Source data
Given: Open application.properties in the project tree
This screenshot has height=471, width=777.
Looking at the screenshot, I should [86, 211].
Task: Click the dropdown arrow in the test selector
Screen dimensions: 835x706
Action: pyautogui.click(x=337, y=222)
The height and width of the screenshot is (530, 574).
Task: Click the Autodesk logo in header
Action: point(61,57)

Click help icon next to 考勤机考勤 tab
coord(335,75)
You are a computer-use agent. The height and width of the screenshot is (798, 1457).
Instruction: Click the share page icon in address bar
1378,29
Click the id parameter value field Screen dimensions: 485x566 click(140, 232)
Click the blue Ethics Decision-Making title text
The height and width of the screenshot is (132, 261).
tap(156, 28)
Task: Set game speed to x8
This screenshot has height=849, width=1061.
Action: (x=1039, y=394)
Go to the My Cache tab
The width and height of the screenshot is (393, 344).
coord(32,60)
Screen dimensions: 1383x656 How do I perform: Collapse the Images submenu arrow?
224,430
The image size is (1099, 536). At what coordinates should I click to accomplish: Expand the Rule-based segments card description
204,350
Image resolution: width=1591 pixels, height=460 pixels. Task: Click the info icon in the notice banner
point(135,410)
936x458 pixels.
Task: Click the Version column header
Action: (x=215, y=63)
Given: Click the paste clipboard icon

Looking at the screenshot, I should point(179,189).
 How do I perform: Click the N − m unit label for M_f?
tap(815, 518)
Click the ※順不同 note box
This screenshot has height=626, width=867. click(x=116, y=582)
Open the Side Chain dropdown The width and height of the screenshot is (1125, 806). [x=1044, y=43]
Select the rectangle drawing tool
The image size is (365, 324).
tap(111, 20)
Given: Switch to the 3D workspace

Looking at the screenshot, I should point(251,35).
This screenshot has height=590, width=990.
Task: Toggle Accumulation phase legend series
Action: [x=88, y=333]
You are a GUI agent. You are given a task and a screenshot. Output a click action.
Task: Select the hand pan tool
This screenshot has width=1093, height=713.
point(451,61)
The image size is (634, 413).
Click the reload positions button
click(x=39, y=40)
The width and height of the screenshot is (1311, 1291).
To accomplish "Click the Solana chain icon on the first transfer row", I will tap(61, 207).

• _EXERCISE PROMPT_: Could you write out, word for word, the part of the data above that opens with the line containing "Click help icon next to 考勤机考勤 tab" and closes with the line containing "tap(156, 28)", including both of those lines?

• _WRITTEN ANSWER_:
Click help icon next to 考勤机考勤 tab
coord(335,75)
You are a computer-use agent. The height and width of the screenshot is (798, 1457).
Instruction: Click the share page icon in address bar
1378,29
Click the id parameter value field Screen dimensions: 485x566 click(140, 232)
Click the blue Ethics Decision-Making title text
The height and width of the screenshot is (132, 261).
tap(156, 28)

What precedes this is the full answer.